■ SOAL LATIHAN:
• 1. Salin seluruh bagian teks tentang pengawasan sekolah, mulai dari "Itulah sebabnya kehadiran" hingga "dijelaskan berikut ini.".
• 2. Menurut teks tentang pengawasan sekolah, gambar nomor berapa yang memvisualisasikan hakikat pengawasan?
• 3. Sebutkan semua dimensi hakikat pengawasan yang tercantum dalam teks tentang pengawasan sekolah.

── SUMBER

Itulah sebabnya kehadiran pengawas sekolah harus menjadi bagian integral dalam
peningkatan mutu pendidikan, agar bersama guru, kepala sekolah dan staf sekolah
lainnya berkolaborasi membina dan mengembangkan mutu pendidikan di sekolah yang
bersangkutan seoptimal mungkin sesuai dengan standar yang telah ditetapkan.
Kiprah
supervisor menjadi bagian integral dalam peningkatan mutu pendidikan di
sekolah yang dimaksud dapat dijelaskan dalam visualisasi Gambar 1 tentang
Hakikat Pengawasan. Dari visualisasi Gambar 1. tersebut tampak bahwa hakikat
pengawasan memiliki empat dimensi: (1) Support,
(2) Trust, (3) Challenge, dan (4) Networking and Collaboration.
Keempat dimensi hakikat pengawasan itu masing-masing dijelaskan berikut ini.

────
── MATERI TERSEDIA

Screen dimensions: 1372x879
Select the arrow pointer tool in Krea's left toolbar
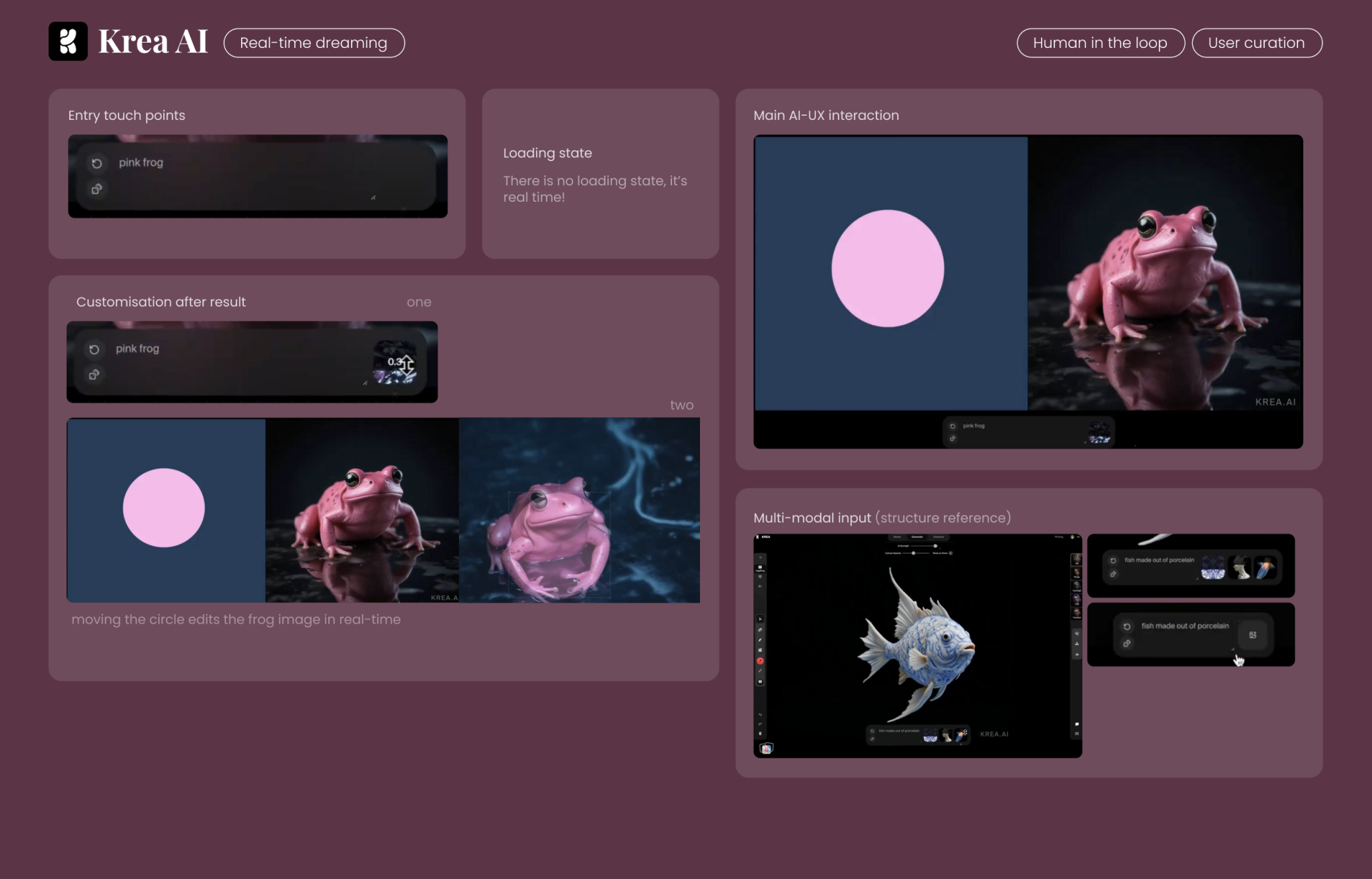pos(760,619)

────

■ KUNCI JAWABAN:
• 1.
Itulah sebabnya kehadiran pengawas sekolah harus menjadi bagian integral dalam
peningkatan mutu pendidikan, agar bersama guru, kepala sekolah dan staf sekolah
lainnya berkolaborasi membina dan mengembangkan mutu pendidikan di sekolah yang
bersangkutan seoptimal mungkin sesuai dengan standar yang telah ditetapkan.
Kiprah
supervisor menjadi bagian integral dalam peningkatan mutu pendidikan di
sekolah yang dimaksud dapat dijelaskan dalam visualisasi Gambar 1 tentang
Hakikat Pengawasan. Dari visualisasi Gambar 1. tersebut tampak bahwa hakikat
pengawasan memiliki empat dimensi: (1) Support,
(2) Trust, (3) Challenge, dan (4) Networking and Collaboration.
Keempat dimensi hakikat pengawasan itu masing-masing dijelaskan berikut ini.

• 2. Gambar 1.

• 3. Support, Trust, Challenge, dan Networking and Collaboration.